As reported in The New York Times Bucks Blog, the recession plus a number of events that many could argue are linked to the recession, have put a significant dent in the ability of most Americans to afford to retire or to retire free of financial worries. Of those surveyed, the top “derailer” events include:
- Low interest rates leading to slower asset growth
- Stock market declines
- Lower home equity
- Supporting grown children or grandchildren
- Pension not worth as much as expected
- Bad investments leading to loss of savings
- Earlier than expected enrollment in Social Security
- Job loss
These events set back retirement savings by $117,000 on average, survey participants reported. What’s striking is that nearly 37 percent of those surveyed experienced five “derailer” events, costing them $144,000 on average, while most others experienced four such events.
What I take away from this survey is that it’s not enough just to expect the unexpected, as the Ameriprise spokesperson noted. You’ve got to expect major unexpecteds and to be as financial prepared as possible for a confluence of events that can put your plan for retirement way off track.

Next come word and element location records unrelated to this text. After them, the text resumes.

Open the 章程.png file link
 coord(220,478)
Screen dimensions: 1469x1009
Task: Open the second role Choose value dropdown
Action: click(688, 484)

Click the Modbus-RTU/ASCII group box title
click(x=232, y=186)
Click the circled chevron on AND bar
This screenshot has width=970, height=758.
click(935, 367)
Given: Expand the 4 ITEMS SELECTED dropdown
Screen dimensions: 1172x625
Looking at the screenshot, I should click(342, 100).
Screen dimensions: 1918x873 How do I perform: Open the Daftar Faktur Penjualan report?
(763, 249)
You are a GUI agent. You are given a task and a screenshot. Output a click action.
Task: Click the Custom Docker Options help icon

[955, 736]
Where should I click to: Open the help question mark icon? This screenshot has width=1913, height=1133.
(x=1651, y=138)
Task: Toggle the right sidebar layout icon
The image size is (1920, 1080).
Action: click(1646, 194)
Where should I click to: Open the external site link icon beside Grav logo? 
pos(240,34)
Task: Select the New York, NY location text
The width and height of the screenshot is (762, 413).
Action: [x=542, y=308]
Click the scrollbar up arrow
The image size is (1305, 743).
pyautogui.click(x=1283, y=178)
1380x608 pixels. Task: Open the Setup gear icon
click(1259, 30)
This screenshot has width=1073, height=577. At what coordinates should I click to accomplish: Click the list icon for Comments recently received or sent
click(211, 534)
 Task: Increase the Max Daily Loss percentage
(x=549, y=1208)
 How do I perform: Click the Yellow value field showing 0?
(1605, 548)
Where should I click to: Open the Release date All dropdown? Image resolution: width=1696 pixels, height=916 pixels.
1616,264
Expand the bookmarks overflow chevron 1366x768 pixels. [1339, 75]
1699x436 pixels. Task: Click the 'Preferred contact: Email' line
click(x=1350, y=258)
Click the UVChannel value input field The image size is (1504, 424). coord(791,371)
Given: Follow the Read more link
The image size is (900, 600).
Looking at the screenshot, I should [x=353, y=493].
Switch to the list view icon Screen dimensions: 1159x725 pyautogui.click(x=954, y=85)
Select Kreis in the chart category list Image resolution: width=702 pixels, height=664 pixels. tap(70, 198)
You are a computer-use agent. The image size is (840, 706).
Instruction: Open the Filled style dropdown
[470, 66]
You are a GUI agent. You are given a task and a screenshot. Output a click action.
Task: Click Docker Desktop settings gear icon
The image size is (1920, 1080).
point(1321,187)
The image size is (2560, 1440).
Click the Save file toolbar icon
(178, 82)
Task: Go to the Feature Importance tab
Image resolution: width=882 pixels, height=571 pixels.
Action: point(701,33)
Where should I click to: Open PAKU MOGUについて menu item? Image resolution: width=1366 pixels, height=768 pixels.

This is no easy task in an economy where wages are stagnant, long-term unemployment is high, health insurance coverage expensive, lifespans are lengthening and social safety nets like Social Security are at risk of being cut back. In fact, for older Americans with median wages, it’s pretty much impossible to be financially prepared for all things that could go wrong and impact a retirement negatively.
That being said, it makes sense to save as much as you can and to start saving as early as possible. Living frugally helps, so that if there is a “derailer” event or two or three, your expense base isn’t high to start out with.